Программы, как правило, настолько умны, насколько они запрограммированы. СУБД - это программы. Поэтому, не зная, какую СУБД вы используете, в целом невозможно сказать, что произойдет. Итак, единственный правильный ответ на ваш вопрос - это закрытое голосование как «не настоящий вопрос» (что, я отмечаю, кто-то уже сделал). Однако у меня есть немного свободного времени, поэтому я напишу общий обзор масштабирования и производительности базы данных в надежде, что он ответит на вопрос, который вы должны задать.

Поскольку вы ' Если вы используете термин «СУБД», который не очень популярен, я предполагаю, что вы используете реляционную базу данных «не очень модно», и там все становится сложнее. Двигатели I ' Я знаком с (MySQL и PostgreSQL), у обоих есть миллион кнопок, чтобы сообщить системе, сколько оперативной памяти использовать - кеши различных вещей, память рабочего набора, буферы ... все это очень весело. Их настройка в соответствии с рабочей нагрузкой и доступными системными ресурсами в основном (хотя и не полностью) связана с сокращением дискового ввода-вывода, поскольку это обычно (хотя, опять же, не всегда) самое медленное и, скорее всего, станет узким местом компонент в физической системе.

Таким образом, когда вы не можете увеличить объем оперативной памяти, ваша производительность начнет ухудшаться (надеюсь, постепенно), поскольку для выполнения большего количества запросов требуется больше обращений к диску. Ухудшение производительности при увеличении размера базы данных будет усугублено тем, насколько низкая производительность дискового ввода-вывода.

Учитывая, насколько сложно горизонтально масштабировать реляционную базу данных (это ' не невозможно , но это чертовски сложнее, чем горизонтальное масштабирование интерфейсов), если вы собираетесь делать что-то в масштабе, вам нужен провайдер, который может предоставить вам большие машины - много RAM, но также много CPU, дискового пространства и IOPS. Размер самой большой виртуальной машины Linode составляет 20 ГБ, что слишком мало. AWS имеет экземпляры с объемом ОЗУ до 70 ГБ или около того, что лучше, но когда вы можете получить физический компьютер с ОЗУ (или более ТБ) ... это все равно не очень умно.
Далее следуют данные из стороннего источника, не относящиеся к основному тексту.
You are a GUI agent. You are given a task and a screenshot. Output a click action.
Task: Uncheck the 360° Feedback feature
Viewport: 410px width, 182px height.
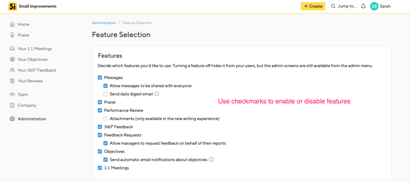pyautogui.click(x=100, y=127)
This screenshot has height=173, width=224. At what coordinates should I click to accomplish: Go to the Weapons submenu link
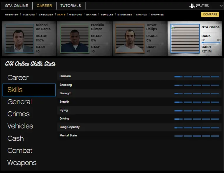click(x=75, y=14)
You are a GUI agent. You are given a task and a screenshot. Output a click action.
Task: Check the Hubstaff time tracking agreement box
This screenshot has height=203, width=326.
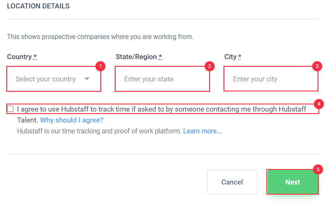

Дело не в том, что виртуальная машина всегда неверна для сервера базы данных, но в какой-то момент, когда вы перерастете доступные параметры виртуальной машины, вам нужно знать, что вы собираетесь делать дальше. Люди все чаще выбирают путь "ранний осколок, часто осколок", потому что если вы Если вы стремитесь к массовым масштабам, на Земле нет физической машины, которая вас спасет, а это значит, что вы можете работать в любом облаке из игрушечных игрушек, которое вам нравится. Однако сегментирование - это большая работа, которую нужно выполнять правильно, и она несколько ограничивает ваши возможности в том, как вы моделируете и взаимодействуете с вашими данными, поэтому я предпочитаю избегать этого, если могу. Дело в том, что физическое оборудование движется довольно стабильно, и у вас уже есть большой запас для роста, поэтому к тому времени, когда у вас будет база данных, для которой потребуется 2 ТБ ОЗУ и 30 ТБ хранилища (примерно самый большой спецификацию одной физической машины, которую я могу купить сейчас), технология, вероятно, улучшилась до такой степени, что машина с 4 ТБ ОЗУ и 100 ТБ памяти стоит меньше , чем то, что вы заплатили за этого монстра 2 ТБ.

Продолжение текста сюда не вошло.